Even and Odd Composite Numbers
- All even numbers greater than 2 are composite.
- Example: 4, 6, 8, 10.
- Odd composite numbers are those odd numbers with more than two factors.
- Example: 9 (3 × 3), 15 (3 × 5).
Factors and Divisibility
- A composite number can be factored into smaller numbers other than 1 and itself.
- Every composite number can be expressed as a product of prime numbers (prime factorization).
- Example: 12 = 2 × 2 × 3.
- Composite numbers have at least one divisor other than 1 and itself.
Prime Factorization Property
- The Fundamental Theorem of Arithmetic states every composite number has a unique prime factorization (except for the order of factors).

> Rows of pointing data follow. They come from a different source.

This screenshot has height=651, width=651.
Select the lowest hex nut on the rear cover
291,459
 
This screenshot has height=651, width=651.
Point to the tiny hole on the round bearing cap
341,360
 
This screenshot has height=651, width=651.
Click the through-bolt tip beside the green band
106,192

- Example: 18 = 2 × 3 × 3.
Identification of Composite Numbers
- If a number has more than two factors, it is composite.
- If a number can be divided evenly by any integer other than 1 and itself, it is composite.
- Example: 21 is divisible by 3 and 7.
Special Cases
- 1 is neither prime nor composite.
- 2 is the only even prime number, and not composite.
- All other even numbers >2 are composite.
Properties Related to Multiples
- Every composite number is a multiple of a smaller natural number other than 1.
- Example: 20 is a multiple of 4 and 5.
- Composite numbers are useful in finding LCM and HCF.
Square and Cube Composites
- The square of any prime number is always composite.
- Example: 5² = 25 (composite).
- Any number with a square root that is a whole number (except primes) is composite.
Composite Number Examples
- 4, 6, 8, 9, 10, 12, 14, 15, 16, 18, 20.
- All have more than two factors.
Common Mistakes to Avoid
- Thinking 1 is composite (it is not).
- Forgetting that 2 is prime, not composite.
- Assuming all odd numbers are prime (e.g., 9 is composite).
Miscellaneous Facts
- The study of composite numbers is a part of number theory.
- Composite numbers are essential in mathematics, coding, and cryptography.
- Learning to quickly identify composite numbers improves speed and accuracy in exams.